**To be done**
Copy out the items from the line with "life [1064, 407]" to the line with "(207, 696).", keeping both of those lines and changing nothing. Leave out every other line.

___ Data lines ___

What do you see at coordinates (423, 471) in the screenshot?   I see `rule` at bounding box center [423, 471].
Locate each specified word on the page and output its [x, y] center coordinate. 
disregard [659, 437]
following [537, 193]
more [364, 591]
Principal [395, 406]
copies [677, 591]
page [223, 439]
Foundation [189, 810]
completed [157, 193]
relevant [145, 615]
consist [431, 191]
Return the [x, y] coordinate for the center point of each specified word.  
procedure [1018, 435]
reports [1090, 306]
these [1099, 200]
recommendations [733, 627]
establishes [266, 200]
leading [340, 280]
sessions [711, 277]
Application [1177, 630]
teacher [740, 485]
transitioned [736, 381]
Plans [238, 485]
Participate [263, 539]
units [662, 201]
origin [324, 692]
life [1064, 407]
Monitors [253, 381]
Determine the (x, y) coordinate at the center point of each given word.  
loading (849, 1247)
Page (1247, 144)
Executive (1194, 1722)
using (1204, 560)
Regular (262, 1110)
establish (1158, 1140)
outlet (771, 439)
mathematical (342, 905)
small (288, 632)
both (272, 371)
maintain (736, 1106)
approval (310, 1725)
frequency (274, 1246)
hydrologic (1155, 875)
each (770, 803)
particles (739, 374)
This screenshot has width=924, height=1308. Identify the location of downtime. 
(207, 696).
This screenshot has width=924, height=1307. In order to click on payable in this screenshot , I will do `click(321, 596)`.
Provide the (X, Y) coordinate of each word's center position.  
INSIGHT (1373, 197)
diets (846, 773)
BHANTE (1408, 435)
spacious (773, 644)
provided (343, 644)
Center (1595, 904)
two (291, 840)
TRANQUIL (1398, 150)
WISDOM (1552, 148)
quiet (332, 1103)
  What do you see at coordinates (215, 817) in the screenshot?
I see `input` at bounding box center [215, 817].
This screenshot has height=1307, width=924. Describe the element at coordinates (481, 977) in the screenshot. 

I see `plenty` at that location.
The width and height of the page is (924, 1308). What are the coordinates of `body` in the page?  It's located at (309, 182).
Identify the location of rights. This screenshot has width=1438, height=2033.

___

**Solution to this exercise**
life [1064, 407]
Monitors [253, 381]
Determine the (x, y) coordinate at the center point of each given word.  
loading (849, 1247)
Page (1247, 144)
Executive (1194, 1722)
using (1204, 560)
Regular (262, 1110)
establish (1158, 1140)
outlet (771, 439)
mathematical (342, 905)
small (288, 632)
both (272, 371)
maintain (736, 1106)
approval (310, 1725)
frequency (274, 1246)
hydrologic (1155, 875)
each (770, 803)
particles (739, 374)
This screenshot has width=924, height=1308. Identify the location of downtime. 
(207, 696).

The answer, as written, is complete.